Io qui farò tant’altro. Studierò e lavorerò per fare della mia vita la cosa migliore e più bella di cui sarò capace. Per ora vedo quest’avvenire un po’ confusamente, ma non mi spaventa. Ho passato dei momenti atroci nella mia vita e sono ancora qui.

Insomma davanti a me ci sono tanti progetti da immaginare, da seguire, da fare. Forza!

Lug 21

Tanti anni fa – ero ragazzo – riuscii per un pomeriggio ad unire due mie grandi passioni: il calcetto e le Langhe. Aver giocato per una volta al mio sport preferito di allora in una terra che consideravo (e considero) pressoché sacra fu una gioia grandissima, mi diede la soddisfazione che deriva dal senso delle cose che si compiono.

Ieri, dentro di me, è successa una cosa simile: ho potuto mettere insieme il mio mestiere in senso lato – nella fattispecie l’appartenenza alla comunità langitiana – con il luogo che più d’ogni altro considero casa.

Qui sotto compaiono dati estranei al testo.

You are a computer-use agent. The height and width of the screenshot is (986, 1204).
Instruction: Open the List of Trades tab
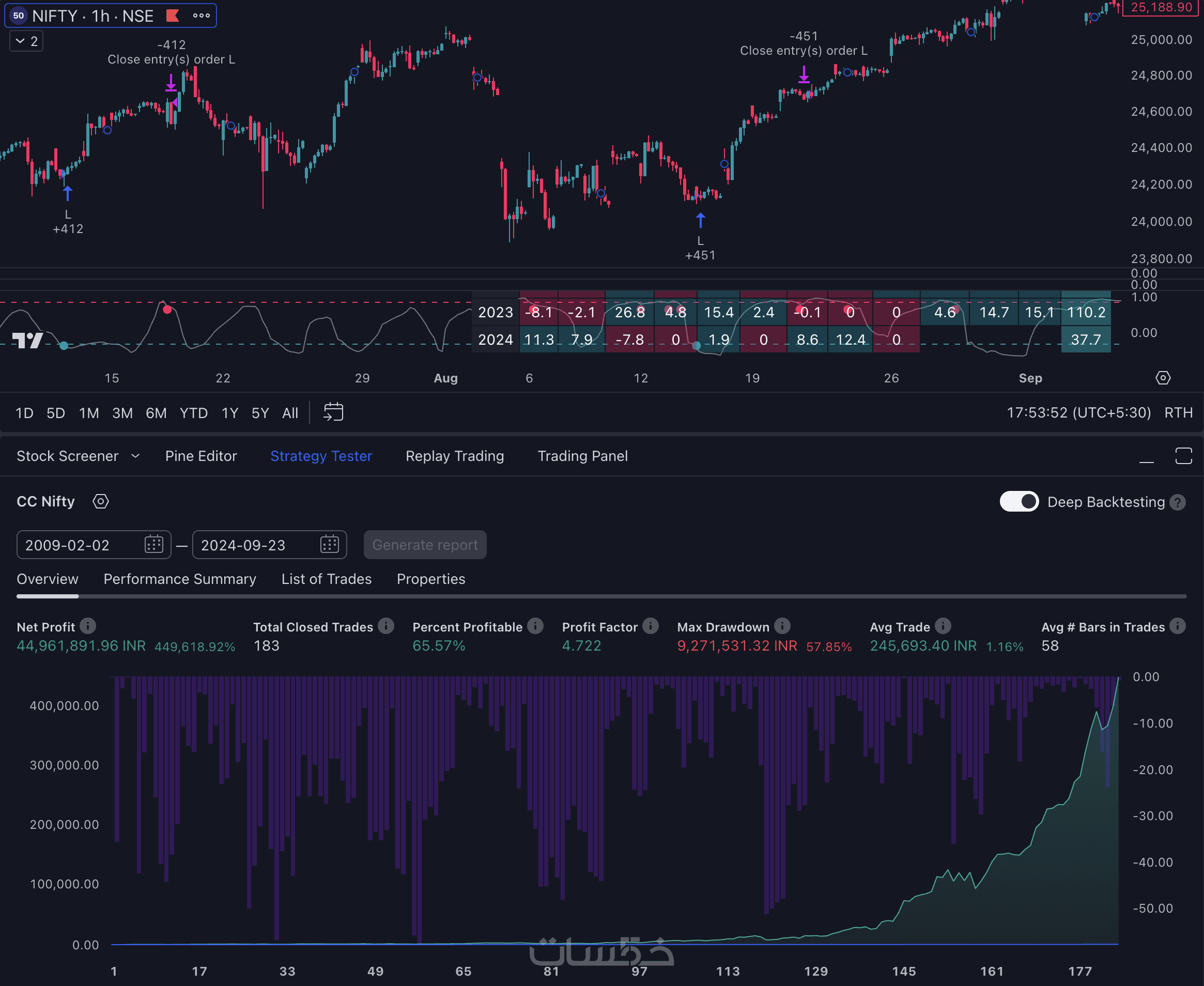coord(326,579)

Era un avvenimento che ho sognato da quest’inverno nei dettagli, e che ora sono contento di aver contribuito a creare. Eravamo in pochi, ma l’atmosfera dei raduni è sempre gioiosa e rilassata e questo mi bastava. È stato qualcosa di molto semplice, semplice come le mie montagne.

Non abbiamo (non che sappia io almeno) foto di questo raduno. Pur nella civiltà dell’immagine, dove lo scatto domina dovunque e comunque, ho pensato alle parole di Italo Calvino (che cito a memoria, ma che un giorno scrisse ad uno scrittore amico ‘Come osi paragonare un’immagine alla potenza della parola scritta?’); e dunque il fatto che di questo raduno nel tempo rimarranno solo dei ricordi e qualche piccolo scritto come questo non mi dispiace affatto.

Tutto cambia, tutto si trasforma. Ho incontrato Langit nel 1996 e col tempo ne ho sperimentate mille sfaccettature. Ieri abbiamo aggiunto un piccolo tassello a questo mosaico gigante, e ne sono felice.